Delete elasticsearch document with logstash-jdbc-input

Insert and update work with below config file
but elasticseach has no response as i excute delete-sql on mysql

input {
jdbc {
jdbc_driver_library => "/opt/logstash-2.2.2/mysql-connector-java-5.1.38/mysql-connector-java-5.1.38-bin.jar"
jdbc_driver_class => "com.mysql.jdbc.Driver"
jdbc_connection_string => "jdbc:mysql://192.168.1.1:3306/databasename"
jdbc_user => "username"
jdbc_password => "password"
schedule => "* * * * *"
statement => "SELECT * FROM tablename
where tablename.update_time > :sql_last_value"
use_column_value => true
tracking_column => update_time

What does this mean?

All you have shown us is an input, if there is an output that does something in ES it would be useful to see it.

output{
elasticsearch {
hosts => ["192.168.1.1:9200"]
index => "index_tablename"
document_id => "%{id}" }
}

With the option : document_id => "%{id}"
The existing entries in Elasticsearch with the same ID will be overwrite when i update data on mysql.
but when i delete data form mysql, those ES entries won't be removed.
How can i remove those old data in ES which have been deleted on mysql.

1 Like

You can't it's only an update/insert process.
I'm not sure how you can get around this.

Thanks

I also have this problem, But I don't know how to resolve it?
Any help would be sincerely appreciate!

You can add a "status" column, and flag the entry as deleted, instead of deleting the entry.

1 Like

thank you!
I have one question about what you said above:
when I use sql like above
"where tablename.update_time > :sql_last_value"

The below bug appeard:
Exception when executing JDBC query {:exception=>#<Sequel::DatabaseError: Java::ComMysqlJdbcExceptionsJdbc4::MySQLSyntaxErrorException: Unknown column 'cc.update_time' in 'where clause'>, :level=>:warn}
Java::ComMysqlJdbcExceptionsJdbc4::MySQLSyntaxErrorException: Unknown column 'cc.update_time' in 'where clause': SELECT count(*) AS count FROM (select
*
cc is my table name, update_time is not exist, can you help me?
thanks !

First, you know, In mysql we just use delete from * to delete some date we don't use.
Second, We want to sync the delete information, as you say, "add a "status" column", what you say is :slight_smile:

  1. in mysql, just add a status column to indetify the date is ok or not, just like:
    mysql> select * from cc;
    +----+--------------------+--------+
    | id | name | status |
    +----+--------------------+--------+
    | 1 | laoyang360 | ok |
    | 4 | intok | ok |
    | 5 | jdbc_test_update08 | ok |
    | 7 | test7 | ok |
    | 8 | test008 | ok |
    | 9 | test9 | ok |
    | 10 | test10 | ok |
    +----+--------------------+--------+
    7 rows in set (0.00 sec)

mysql>
mysql>
mysql> update cc set status = 'deleted' where id = 10;
Query OK, 1 row affected (0.02 sec)
Rows matched: 1 Changed: 1 Warnings: 0

mysql> select * from cc;
+----+--------------------+---------+
| id | name | status |
+----+--------------------+---------+
| 1 | laoyang360 | ok |
| 4 | intok | ok |
| 5 | jdbc_test_update08 | ok |
| 7 | test7 | ok |
| 8 | test008 | ok |
| 9 | test9 | ok |
| 10 | test10 | deleted |
+----+--------------------+---------+
7 rows in set (0.00 sec)

2.In elasticsearch, revise the data status, I think in elasticsearch revise is very difficult.

I want to listen your advise,

1 Like

you can add a timestamp column, as you modify the status the timestamp value will be updated, Using paramter tablename.timestamp > :sql_last_value", logstash will only update the entry which timestamp has been updated.

Thanks.
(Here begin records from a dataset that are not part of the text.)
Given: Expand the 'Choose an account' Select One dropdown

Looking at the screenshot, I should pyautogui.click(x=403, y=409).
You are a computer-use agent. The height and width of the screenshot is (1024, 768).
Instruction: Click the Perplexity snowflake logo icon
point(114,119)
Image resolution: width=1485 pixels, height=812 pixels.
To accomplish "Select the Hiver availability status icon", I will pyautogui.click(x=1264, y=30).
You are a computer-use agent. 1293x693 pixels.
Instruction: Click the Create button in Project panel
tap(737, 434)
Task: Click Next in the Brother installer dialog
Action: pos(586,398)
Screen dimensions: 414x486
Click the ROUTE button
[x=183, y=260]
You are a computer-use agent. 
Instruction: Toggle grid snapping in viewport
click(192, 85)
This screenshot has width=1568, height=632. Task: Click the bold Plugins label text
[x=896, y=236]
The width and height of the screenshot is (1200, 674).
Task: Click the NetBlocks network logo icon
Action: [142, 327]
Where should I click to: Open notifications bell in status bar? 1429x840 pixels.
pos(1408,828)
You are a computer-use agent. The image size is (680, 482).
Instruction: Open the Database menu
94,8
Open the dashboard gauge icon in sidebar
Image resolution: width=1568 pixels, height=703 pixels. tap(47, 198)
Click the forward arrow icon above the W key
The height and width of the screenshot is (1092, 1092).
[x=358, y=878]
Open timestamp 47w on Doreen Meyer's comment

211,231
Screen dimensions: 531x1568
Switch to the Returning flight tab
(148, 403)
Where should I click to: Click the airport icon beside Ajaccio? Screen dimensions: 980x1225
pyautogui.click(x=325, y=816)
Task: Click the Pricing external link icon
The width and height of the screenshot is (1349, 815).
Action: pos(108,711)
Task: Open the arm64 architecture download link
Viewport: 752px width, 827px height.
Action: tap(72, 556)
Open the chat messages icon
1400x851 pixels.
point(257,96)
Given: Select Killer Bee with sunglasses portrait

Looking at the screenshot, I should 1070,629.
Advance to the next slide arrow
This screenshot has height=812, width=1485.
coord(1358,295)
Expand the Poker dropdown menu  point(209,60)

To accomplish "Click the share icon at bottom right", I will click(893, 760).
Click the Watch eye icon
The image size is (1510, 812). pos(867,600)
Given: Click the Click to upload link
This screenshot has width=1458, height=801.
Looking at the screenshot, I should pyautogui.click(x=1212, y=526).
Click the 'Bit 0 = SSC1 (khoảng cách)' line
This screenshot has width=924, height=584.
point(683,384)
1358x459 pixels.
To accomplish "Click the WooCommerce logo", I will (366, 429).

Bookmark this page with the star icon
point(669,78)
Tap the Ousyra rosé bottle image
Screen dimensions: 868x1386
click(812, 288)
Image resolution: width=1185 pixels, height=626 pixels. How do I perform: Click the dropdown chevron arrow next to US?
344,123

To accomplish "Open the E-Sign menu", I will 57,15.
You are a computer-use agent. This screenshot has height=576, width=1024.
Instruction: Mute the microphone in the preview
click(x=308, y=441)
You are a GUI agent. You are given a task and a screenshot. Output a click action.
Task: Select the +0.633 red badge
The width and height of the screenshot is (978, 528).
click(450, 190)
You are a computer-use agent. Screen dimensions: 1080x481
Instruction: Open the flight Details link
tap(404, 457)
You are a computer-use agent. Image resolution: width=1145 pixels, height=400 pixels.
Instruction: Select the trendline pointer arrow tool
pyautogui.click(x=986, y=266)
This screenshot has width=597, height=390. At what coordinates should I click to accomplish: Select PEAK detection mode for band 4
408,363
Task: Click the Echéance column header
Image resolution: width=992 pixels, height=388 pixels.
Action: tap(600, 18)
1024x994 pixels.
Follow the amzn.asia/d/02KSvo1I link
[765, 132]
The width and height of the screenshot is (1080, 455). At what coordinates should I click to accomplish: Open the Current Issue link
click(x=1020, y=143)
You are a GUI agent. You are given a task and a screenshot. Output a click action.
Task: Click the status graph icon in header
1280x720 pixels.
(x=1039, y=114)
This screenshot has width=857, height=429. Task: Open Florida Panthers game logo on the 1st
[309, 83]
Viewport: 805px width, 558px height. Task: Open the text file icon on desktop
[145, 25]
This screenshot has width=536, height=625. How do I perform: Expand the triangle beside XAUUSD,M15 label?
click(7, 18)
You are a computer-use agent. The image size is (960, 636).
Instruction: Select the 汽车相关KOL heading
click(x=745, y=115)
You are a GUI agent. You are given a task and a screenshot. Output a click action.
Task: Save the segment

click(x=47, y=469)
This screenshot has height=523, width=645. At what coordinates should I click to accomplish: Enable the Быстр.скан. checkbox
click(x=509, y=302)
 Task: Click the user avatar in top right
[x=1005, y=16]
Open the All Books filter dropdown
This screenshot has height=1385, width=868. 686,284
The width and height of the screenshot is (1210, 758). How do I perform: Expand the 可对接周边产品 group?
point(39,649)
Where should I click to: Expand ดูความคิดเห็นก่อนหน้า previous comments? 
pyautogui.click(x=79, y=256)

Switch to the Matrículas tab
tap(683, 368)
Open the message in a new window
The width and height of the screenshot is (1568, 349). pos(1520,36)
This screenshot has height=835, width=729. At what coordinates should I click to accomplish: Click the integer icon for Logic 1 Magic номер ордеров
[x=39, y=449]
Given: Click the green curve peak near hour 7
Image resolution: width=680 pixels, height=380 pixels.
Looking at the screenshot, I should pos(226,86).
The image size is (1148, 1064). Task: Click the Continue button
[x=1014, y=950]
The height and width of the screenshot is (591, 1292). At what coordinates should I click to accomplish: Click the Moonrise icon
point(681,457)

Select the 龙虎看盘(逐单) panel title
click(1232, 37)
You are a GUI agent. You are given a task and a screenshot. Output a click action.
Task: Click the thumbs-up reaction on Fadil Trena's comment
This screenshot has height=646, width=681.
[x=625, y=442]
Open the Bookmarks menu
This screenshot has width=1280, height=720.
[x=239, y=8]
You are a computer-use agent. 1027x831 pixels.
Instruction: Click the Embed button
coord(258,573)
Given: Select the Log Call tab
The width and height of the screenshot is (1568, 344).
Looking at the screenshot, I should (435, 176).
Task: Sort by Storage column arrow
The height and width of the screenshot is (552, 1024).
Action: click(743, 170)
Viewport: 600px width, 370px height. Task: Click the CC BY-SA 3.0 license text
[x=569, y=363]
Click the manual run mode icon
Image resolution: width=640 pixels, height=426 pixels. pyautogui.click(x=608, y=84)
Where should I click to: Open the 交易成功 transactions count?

I already added timestamp column named modified_at, just like:
mysql> select * from cc;
+----+--------------------+---------+---------------------+
| id | name | status | modified_at |
+----+--------------------+---------+---------------------+
| 10 | test10 | deleted | 0000-00-00 00:00:00 |
| 11 | test1111 | ok | 2016-06-23 04:10:00 |
| 12 | test012 | ok | 2016-06-23 04:21:56 |
+----+--------------------+---------+---------------------+

and the sql is :slight_smile:
[root@5b9dbaaa148a logstash_jdbc_test]# cat jdbc.sql
select
*
from
cc
where cc.modified_at > :sql_last_value

and the result is
{"id":11,"name":"test1111","status":"ok","modified_at":"2016-06-23T03:10:00.000Z","@version":"1","@timestamp":"2016-06-23T04:10:00.185Z","type":"cc_type"}
{"id":12,"name":"test012","status":"ok","modified_at":"2016-06-23T03:21:56.000Z","@version":"1","@timestamp":"2016-06-23T04:10:00.187Z","type":"cc_type"}

1 Like

Hi,

I get that you need to flag / log the delete operation and I get that done via triggers in mysql.
But how can I instruct the logstash-jdbc-input plugin to delete the given document ids ??

Seems a simple task for the plugin no?
Thanks
Chris

You can add a "status" column, and flag the entry as deleted, instead of deleting the entry.